Цю был ошеломлен свалившейся на него информацией. Он попытался встать, но не удержал равновесие и упал на стул. Он открыл было рот и собрался что-то сказать, но вдруг в тишине спящего дома прокатился, отдаваясь эхом, душераздирающий женский крик. Цю дернул головой в ту сторону, откуда донесся этот крик, но раздался стук шагов по лестнице, и в кухню влетела Цинцин, вся в слезах.

— Тинчень… Тинчень!

— Что… где?..

— Нет… его нет!

Мгновение никто не шевелился. Потом Цю сунул руку в карман пиджака и, когда он вытащил ее оттуда, в ней оказался револьвер.

— Ты! — Китаец навел оружие на Саймона. — Куда ты дел моего ребенка? Куда делся Тинчень, Саймон Юнг? — Голос Цю скрипел от усталости и напряжения.

На ум Саймону пришло выражение, которое ему всегда не нравилось: «Триггер-хэппи» — человек, который кайфует, нажимая на спуск…

— Они в безопасности, Цю Цяньвэй. — Саймон говорил спокойно и медленно, держа расставленные руки на столе. — Я отослал их отсюда на время. Только я знаю, где они. Моя жена ничего не знает. Мальчик в безопасности. У них есть вода и пища.

Прежде чем Цю успел что-то сказать, Цинцин бросилась вперед:

— Пожалуйста, не делайте это, я прошу вас, прошу вас!.. Мой муж так болен.

— Замолчи! — крикнул ей Цю. — Ты что, из ума выжила? — Он повернулся к Саймону. — Ваш сын с ними?

— Да.

— Я не доверяю ему. Он плохой элемент. Он враг Китая!

— Он мой сын, Цю Цяньвэй. Ему даны распоряжения заботиться о мальчике. Он их выполнит.

Цю вытер свободной рукой пот со лба. Саймон заметил все усиливавшееся выражение отчаяния в его глазах и на мгновение испытал жалость к китайцу.

— Я думал, что у тебя есть мозги, — сказал Цю. — Я думал, что ты умный человек. И как далеко, ты думаешь, они сумеют уйти? Одни, без карты, преследуемые солдатами?

— Они там, где ты никогда их не найдешь, Цю Цяньвэй. Или, если даже найдешь, то через много, много дней. И кто знает, что может случиться за это время? — Саймон старался говорить тверже. — Твой сын очень юн, Цю Цяньвэй. Твой долг отца — позаботиться о том, чтобы его страдания не продлились долго.

— Этого не будет! Не будет! Но твои страдания, Саймон Юнг, только начинаются. — Он ударил кулаком по столу. — И еще многие здесь пострадают из-за тебя. Твой план провалился, Саймон Юнг. Я получил из Пекина очень ясные и простые инструкции. В случае возникновения проблем я имею право решать их любыми средствами, которые сочту нужными. И для начала — вот этим! — Он прицелился из револьвера в голову Джинни. Саймон увидел, как палец Цю на спусковом крючке побелел.

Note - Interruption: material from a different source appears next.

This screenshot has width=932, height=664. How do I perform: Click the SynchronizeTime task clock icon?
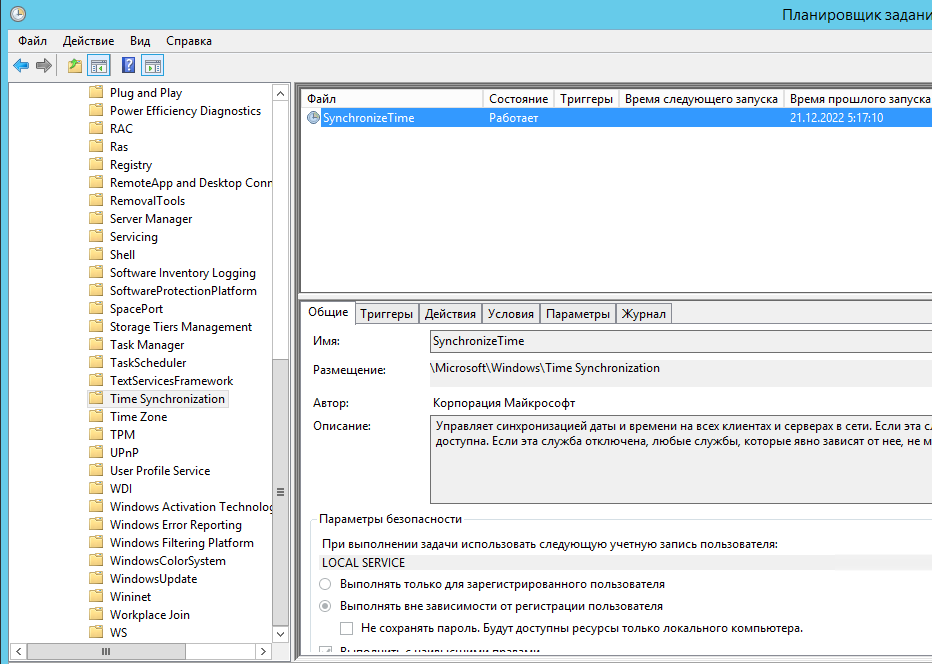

Не затрудняя себя анализом ситуации и не размышляя долго, он метнул в Цю свою деревянную миску, словно диск. Она угодила китайцу в лоб, залив ему глаза остатками теплого густого супа.

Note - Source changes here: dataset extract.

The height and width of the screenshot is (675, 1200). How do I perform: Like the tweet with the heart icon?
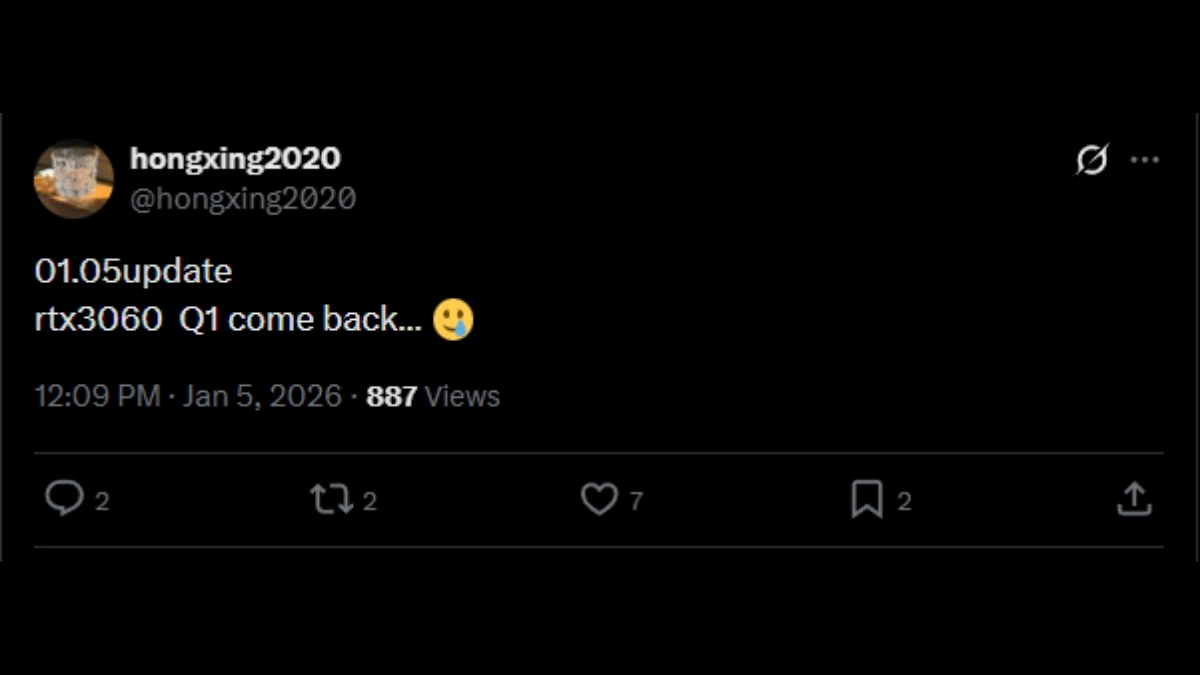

Еще до того, как миска перелетела за край стола, Саймон сам прыгнул вслед за ней. Он врезался в Цю, одной рукой пытаясь ухватить его за горло, а второй — дотянуться до оружия. Схватка была очень короткой: у Цю не осталось сил для борьбы. Его стул опрокинулся назад, и двое мужчин упали на пол. Саймон был высоким и относительно сильным, а Цю — тщедушным и больным. Спустя некоторое время Саймон прекратил борьбу. Он лежал, навалившись на Цю и дожидаясь, пока его вес довершит дело.